> _What is expected_
Keyword search on "computer": report each line of the records that contains it.

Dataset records
═══
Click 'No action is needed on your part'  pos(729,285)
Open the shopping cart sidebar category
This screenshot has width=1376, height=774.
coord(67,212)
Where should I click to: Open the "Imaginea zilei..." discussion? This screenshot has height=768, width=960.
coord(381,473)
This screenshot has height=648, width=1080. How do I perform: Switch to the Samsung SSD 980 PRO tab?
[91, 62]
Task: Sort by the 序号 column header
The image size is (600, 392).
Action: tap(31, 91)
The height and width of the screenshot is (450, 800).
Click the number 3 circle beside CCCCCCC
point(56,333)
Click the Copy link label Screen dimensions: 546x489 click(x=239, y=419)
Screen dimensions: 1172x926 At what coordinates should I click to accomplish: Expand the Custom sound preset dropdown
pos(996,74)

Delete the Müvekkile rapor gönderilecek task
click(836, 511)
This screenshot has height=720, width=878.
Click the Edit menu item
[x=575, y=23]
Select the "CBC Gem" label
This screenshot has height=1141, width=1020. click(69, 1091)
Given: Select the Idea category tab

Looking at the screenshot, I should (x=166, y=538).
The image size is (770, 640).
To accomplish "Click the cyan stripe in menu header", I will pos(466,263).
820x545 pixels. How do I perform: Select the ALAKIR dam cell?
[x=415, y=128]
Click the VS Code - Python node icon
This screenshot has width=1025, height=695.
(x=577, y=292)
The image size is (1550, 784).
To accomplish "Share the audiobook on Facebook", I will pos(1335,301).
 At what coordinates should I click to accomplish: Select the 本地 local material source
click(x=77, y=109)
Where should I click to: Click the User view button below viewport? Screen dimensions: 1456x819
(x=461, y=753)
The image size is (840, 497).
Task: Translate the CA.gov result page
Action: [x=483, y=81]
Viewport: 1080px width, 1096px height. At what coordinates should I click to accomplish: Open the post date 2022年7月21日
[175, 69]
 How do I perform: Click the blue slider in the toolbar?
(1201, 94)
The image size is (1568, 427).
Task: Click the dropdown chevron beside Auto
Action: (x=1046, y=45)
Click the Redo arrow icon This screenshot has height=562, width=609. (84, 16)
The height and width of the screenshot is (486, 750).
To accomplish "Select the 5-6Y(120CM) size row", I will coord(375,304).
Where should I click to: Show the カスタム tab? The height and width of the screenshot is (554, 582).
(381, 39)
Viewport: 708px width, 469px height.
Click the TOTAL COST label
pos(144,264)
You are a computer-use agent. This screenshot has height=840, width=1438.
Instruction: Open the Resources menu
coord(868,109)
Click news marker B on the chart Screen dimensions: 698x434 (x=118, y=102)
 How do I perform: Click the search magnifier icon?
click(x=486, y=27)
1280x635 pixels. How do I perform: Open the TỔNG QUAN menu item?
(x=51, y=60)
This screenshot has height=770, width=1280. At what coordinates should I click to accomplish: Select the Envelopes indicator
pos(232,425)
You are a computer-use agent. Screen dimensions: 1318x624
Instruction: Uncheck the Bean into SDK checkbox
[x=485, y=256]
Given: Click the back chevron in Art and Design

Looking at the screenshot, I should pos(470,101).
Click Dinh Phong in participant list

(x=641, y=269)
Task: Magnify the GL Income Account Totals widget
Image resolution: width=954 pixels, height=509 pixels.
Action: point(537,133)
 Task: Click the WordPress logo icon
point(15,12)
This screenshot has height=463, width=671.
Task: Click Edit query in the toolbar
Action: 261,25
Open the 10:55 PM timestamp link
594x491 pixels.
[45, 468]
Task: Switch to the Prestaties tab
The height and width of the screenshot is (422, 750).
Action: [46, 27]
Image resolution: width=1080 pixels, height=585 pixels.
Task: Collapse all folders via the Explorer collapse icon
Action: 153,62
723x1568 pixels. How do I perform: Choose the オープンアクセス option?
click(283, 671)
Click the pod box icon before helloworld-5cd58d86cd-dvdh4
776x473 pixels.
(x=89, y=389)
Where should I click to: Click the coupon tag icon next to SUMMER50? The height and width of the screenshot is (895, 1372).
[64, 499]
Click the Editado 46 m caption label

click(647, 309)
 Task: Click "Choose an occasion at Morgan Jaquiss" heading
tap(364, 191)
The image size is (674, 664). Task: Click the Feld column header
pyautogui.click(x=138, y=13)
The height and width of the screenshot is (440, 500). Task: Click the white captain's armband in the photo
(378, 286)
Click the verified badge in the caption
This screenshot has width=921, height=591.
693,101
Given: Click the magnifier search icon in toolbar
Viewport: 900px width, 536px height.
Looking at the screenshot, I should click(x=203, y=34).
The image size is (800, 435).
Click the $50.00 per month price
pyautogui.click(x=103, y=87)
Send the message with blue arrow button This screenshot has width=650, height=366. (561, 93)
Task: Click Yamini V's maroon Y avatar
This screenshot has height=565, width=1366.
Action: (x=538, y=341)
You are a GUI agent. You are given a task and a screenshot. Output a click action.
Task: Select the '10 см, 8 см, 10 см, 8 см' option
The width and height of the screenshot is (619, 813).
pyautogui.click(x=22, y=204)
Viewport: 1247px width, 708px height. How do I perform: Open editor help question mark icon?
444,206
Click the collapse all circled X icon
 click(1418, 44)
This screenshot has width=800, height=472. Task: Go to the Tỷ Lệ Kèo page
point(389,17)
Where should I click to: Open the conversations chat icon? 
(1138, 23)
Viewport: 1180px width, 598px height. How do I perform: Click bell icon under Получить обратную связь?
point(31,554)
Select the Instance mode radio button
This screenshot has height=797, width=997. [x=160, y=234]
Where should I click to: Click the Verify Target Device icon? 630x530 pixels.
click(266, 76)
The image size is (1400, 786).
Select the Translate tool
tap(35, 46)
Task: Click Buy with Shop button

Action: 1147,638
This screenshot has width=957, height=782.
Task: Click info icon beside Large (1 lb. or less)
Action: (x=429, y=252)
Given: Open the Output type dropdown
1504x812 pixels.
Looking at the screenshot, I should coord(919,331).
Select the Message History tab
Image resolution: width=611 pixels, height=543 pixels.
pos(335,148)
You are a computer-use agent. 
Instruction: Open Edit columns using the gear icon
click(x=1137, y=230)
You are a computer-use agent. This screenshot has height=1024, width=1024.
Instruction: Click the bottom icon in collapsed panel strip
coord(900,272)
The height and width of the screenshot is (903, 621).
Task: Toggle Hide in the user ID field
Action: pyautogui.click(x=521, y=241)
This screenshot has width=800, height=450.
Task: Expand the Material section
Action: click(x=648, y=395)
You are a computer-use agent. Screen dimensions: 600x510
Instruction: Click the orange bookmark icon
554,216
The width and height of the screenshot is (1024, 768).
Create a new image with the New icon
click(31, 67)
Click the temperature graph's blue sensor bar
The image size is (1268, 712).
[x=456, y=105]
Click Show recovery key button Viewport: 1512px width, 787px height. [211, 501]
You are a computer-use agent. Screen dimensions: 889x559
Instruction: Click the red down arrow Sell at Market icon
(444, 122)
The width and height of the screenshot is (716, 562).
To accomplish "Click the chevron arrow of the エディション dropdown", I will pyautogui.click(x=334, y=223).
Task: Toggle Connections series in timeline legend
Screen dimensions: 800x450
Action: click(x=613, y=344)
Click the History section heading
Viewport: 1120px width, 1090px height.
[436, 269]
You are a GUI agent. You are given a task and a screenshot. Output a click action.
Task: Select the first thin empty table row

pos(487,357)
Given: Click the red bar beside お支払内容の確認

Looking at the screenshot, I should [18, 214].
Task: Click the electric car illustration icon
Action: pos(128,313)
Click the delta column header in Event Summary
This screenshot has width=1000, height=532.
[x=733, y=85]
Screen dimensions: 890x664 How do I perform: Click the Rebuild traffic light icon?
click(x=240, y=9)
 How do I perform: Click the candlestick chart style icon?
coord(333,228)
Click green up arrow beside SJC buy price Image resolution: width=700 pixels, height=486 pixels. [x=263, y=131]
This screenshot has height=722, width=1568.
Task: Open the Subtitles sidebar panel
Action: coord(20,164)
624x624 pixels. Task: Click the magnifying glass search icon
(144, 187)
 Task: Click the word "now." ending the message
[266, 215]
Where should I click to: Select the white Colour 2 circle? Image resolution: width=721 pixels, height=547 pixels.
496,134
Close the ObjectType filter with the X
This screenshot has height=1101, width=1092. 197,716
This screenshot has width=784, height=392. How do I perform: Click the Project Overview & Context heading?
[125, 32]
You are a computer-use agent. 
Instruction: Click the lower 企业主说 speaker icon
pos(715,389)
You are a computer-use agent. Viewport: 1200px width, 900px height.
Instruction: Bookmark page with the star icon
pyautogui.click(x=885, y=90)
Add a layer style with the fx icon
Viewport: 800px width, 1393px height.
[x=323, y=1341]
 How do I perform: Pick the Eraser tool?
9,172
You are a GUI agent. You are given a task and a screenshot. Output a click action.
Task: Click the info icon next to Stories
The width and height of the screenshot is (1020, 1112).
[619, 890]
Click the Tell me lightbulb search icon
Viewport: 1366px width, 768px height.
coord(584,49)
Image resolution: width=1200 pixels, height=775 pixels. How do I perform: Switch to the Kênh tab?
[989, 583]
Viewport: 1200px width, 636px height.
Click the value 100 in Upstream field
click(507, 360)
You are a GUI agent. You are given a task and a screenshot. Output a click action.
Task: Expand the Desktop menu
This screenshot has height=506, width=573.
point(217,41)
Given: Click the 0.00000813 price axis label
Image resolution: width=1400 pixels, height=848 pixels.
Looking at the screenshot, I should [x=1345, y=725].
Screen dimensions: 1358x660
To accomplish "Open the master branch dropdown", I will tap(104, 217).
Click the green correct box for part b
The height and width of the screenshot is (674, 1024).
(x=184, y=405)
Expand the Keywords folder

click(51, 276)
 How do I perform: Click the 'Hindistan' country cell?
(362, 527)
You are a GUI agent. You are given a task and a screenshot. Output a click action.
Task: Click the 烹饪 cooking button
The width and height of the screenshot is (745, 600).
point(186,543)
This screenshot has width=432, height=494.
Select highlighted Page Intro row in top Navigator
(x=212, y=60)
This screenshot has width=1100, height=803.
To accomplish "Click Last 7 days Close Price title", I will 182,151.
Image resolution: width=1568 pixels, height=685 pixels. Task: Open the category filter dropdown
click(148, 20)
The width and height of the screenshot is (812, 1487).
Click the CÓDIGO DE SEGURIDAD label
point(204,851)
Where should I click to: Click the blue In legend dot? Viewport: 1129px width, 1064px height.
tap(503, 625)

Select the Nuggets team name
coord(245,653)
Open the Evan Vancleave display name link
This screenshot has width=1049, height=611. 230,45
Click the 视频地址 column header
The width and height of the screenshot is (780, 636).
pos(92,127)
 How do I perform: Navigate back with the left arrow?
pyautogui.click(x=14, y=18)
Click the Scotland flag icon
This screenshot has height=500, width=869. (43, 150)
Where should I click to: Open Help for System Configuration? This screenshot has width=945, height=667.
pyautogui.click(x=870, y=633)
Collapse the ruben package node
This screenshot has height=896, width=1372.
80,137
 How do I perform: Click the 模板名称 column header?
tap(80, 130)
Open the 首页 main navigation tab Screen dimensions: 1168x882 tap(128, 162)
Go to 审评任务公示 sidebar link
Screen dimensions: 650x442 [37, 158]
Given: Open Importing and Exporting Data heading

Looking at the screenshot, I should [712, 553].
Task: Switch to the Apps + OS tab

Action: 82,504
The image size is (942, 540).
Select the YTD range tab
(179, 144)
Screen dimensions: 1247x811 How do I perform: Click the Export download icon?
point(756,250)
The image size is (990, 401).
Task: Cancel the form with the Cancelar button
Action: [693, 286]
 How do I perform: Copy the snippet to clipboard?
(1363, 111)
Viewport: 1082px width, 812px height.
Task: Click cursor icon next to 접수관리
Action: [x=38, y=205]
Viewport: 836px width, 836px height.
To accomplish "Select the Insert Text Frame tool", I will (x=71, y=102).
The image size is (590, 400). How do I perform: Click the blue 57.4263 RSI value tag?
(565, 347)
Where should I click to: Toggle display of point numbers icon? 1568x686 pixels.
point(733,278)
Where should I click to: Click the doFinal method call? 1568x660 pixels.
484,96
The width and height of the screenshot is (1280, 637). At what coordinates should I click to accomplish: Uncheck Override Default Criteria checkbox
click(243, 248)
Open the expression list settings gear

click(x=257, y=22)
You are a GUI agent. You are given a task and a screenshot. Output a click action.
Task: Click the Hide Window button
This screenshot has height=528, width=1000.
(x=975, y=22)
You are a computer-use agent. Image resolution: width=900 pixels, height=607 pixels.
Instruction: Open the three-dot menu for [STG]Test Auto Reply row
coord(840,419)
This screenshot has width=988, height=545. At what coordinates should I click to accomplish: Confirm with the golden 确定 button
═══
> _Result for this exercise_
You are a computer-use agent. This screenshot has height=840, width=1438.
You are a computer-use agent. Screen dimensions: 1318x624
You are a computer-use agent. 
You are a computer-use agent. This screenshot has height=1024, width=1024.
You are a computer-use agent. Screen dimensions: 600x510
You are a computer-use agent. Screen dimensions: 889x559
You are a computer-use agent. 
You are a computer-use agent. Viewport: 1200px width, 900px height.
You are a computer-use agent. Image resolution: width=900 pixels, height=607 pixels.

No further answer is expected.